** Start of Data shown **

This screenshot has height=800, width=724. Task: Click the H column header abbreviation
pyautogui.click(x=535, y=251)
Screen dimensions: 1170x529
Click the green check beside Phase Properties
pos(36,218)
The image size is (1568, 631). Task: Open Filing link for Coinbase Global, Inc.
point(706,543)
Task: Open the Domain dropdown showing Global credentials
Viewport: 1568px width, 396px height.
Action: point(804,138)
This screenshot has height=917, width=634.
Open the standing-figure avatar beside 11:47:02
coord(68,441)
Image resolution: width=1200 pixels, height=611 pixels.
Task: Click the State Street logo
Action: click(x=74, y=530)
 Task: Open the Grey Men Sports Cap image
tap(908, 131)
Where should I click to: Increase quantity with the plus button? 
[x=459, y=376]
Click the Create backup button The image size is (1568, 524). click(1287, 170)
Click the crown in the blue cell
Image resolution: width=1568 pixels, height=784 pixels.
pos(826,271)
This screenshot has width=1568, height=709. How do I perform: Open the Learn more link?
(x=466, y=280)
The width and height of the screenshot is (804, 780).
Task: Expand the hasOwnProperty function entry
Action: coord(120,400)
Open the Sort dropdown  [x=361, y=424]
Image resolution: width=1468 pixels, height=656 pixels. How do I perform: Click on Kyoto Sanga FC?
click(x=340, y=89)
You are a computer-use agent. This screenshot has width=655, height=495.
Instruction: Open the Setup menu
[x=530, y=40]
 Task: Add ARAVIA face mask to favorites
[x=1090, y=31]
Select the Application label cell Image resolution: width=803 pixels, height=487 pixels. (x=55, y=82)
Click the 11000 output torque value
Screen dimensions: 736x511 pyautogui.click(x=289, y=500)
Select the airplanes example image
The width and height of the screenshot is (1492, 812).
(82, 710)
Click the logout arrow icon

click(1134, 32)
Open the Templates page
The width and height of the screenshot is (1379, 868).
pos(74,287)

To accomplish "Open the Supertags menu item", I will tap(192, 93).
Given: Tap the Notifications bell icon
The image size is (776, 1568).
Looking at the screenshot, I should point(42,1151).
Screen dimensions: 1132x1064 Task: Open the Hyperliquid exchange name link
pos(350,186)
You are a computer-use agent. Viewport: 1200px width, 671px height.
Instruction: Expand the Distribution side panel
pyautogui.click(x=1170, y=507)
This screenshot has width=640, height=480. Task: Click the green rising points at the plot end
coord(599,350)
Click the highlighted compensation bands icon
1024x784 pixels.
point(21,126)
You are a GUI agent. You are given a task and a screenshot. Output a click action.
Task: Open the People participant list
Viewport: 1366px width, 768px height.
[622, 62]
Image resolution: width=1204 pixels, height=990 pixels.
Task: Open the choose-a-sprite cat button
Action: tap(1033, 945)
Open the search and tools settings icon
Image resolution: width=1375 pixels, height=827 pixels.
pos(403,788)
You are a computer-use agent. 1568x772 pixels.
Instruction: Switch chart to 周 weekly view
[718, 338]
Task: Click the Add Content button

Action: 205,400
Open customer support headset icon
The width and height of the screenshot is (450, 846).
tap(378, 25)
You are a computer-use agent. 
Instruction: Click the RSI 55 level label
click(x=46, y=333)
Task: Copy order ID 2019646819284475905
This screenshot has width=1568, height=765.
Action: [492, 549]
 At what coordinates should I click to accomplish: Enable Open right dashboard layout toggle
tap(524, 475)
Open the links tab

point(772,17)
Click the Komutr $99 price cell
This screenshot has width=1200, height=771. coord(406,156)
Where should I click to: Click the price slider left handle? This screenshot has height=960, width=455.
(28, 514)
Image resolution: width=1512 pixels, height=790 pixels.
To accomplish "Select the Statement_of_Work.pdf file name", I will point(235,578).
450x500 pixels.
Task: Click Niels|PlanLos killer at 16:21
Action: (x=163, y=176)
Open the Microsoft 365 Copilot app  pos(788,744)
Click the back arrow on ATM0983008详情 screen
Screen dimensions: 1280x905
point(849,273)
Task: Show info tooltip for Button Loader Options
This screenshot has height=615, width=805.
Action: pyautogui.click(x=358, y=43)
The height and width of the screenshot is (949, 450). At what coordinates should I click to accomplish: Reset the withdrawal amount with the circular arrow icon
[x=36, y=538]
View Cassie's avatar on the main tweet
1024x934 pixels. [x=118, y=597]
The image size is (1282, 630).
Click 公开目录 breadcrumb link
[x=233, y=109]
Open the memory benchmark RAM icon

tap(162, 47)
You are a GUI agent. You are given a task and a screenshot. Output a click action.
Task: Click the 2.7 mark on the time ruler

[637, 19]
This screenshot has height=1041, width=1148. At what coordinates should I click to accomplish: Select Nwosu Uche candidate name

** End of Data shown **

**Prompt**. Pick out every line in the records above that contains the word "accomplish" and copy each of those lines.

**Written answer**.
To accomplish "Open the Supertags menu item", I will tap(192, 93).
 At what coordinates should I click to accomplish: Enable Open right dashboard layout toggle
To accomplish "Select the Statement_of_Work.pdf file name", I will point(235,578).
The height and width of the screenshot is (949, 450). At what coordinates should I click to accomplish: Reset the withdrawal amount with the circular arrow icon
This screenshot has height=1041, width=1148. At what coordinates should I click to accomplish: Select Nwosu Uche candidate name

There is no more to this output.